# Exercise objective:
Repeat the lines word for word, starting at the first one and ending at the line that contains "recipe-name: 菊花豆腐 is". Leave the pictures out of your answer.
★ ★ ★
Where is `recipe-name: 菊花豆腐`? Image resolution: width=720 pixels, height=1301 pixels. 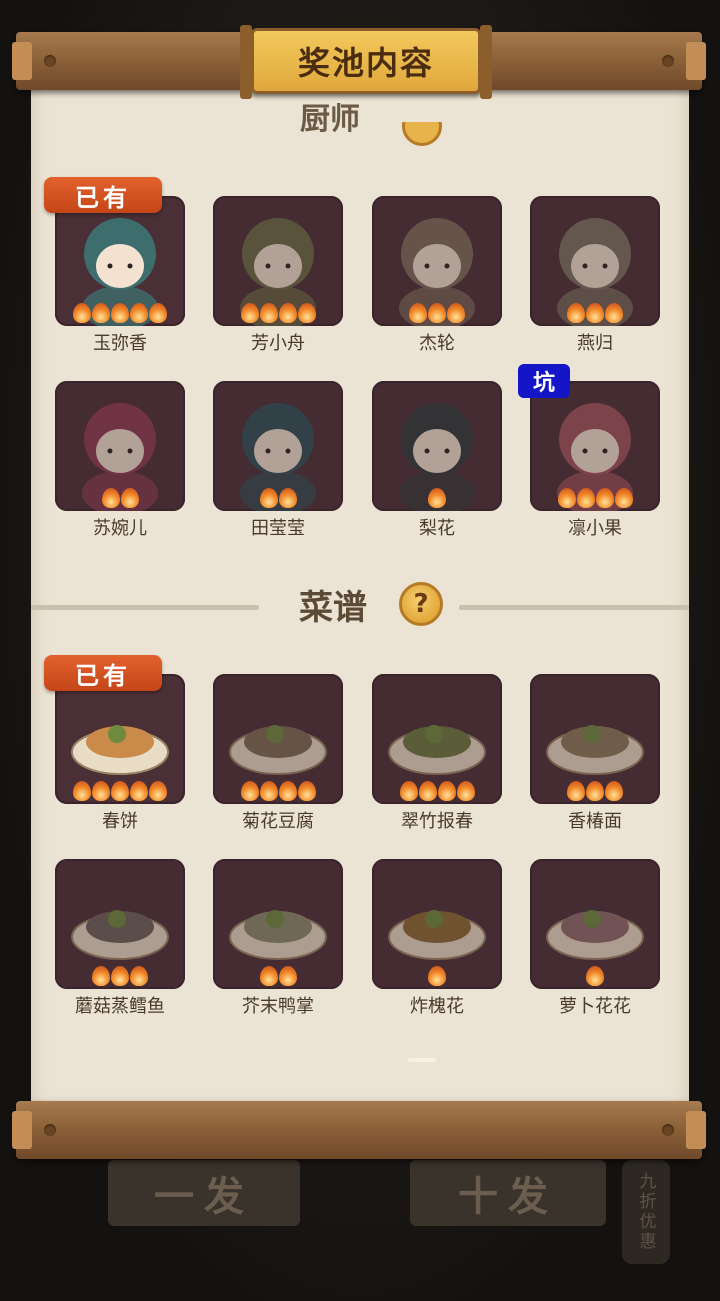
recipe-name: 菊花豆腐 is located at coordinates (278, 822).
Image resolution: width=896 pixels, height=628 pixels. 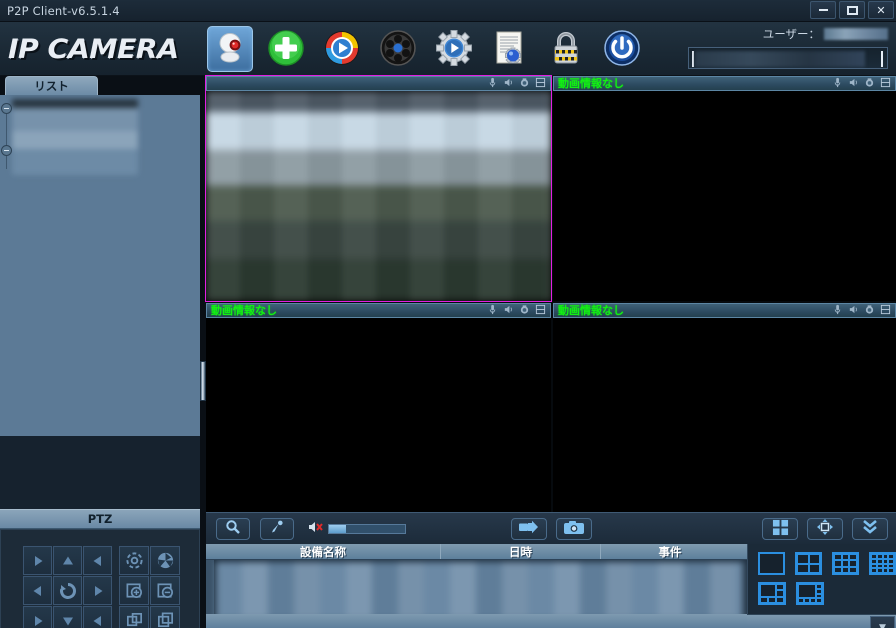 What do you see at coordinates (378, 196) in the screenshot?
I see `video-pane-1-body` at bounding box center [378, 196].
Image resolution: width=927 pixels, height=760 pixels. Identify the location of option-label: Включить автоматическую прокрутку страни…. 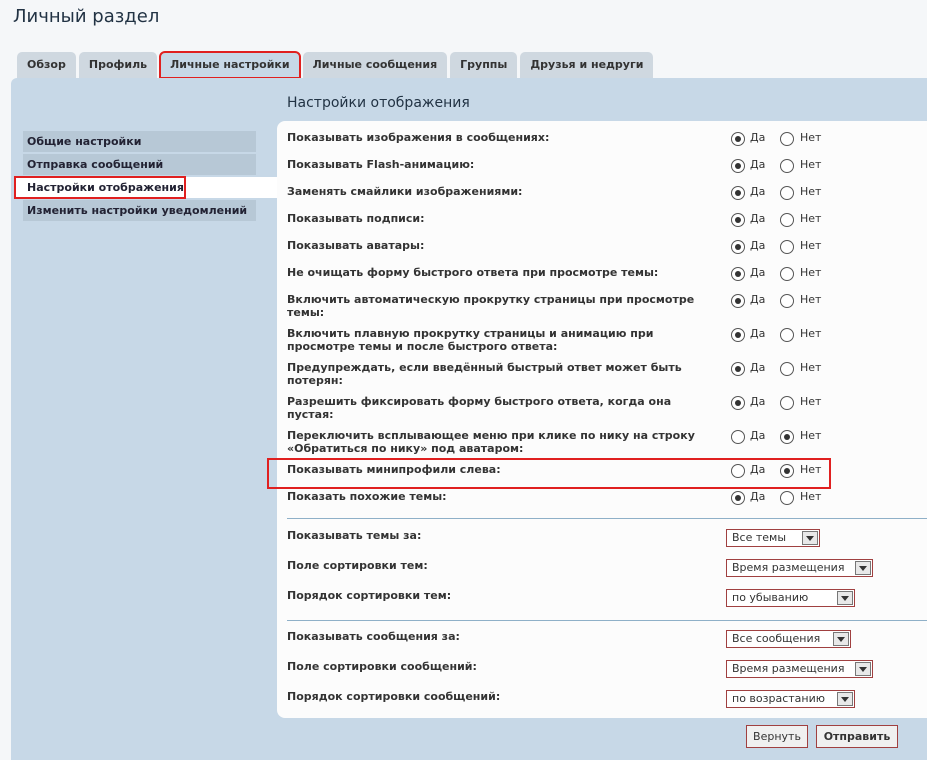
(491, 306).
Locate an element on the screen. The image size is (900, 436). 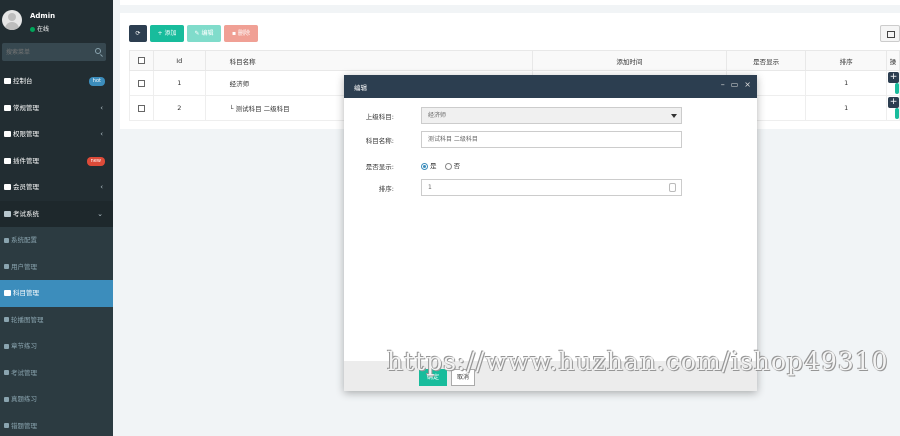
sidebar-item-label: 控制台 is located at coordinates (23, 81).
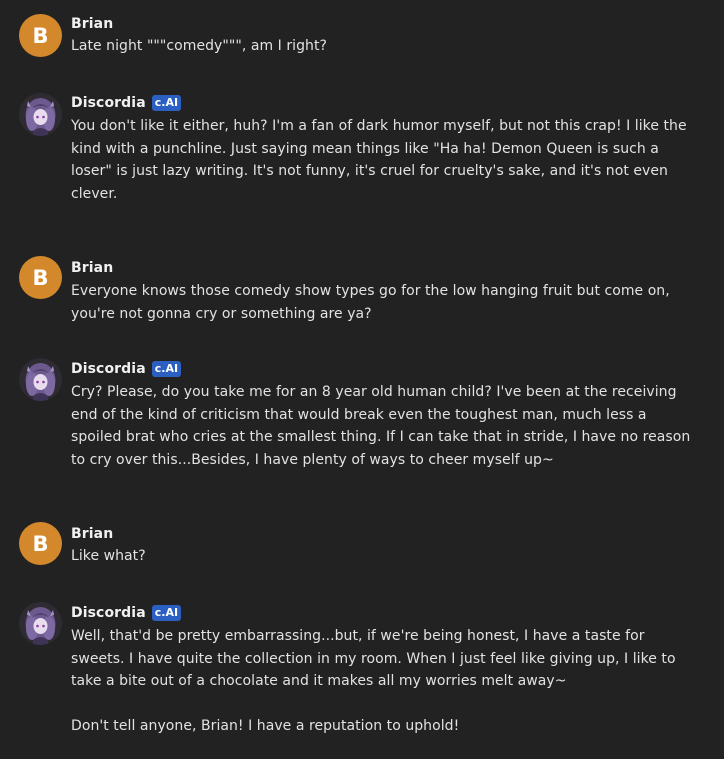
★ ★ ★
# Response:
Where is `recipe-name: 菊花豆腐`? Image resolution: width=720 pixels, height=1301 pixels. 
recipe-name: 菊花豆腐 is located at coordinates (278, 822).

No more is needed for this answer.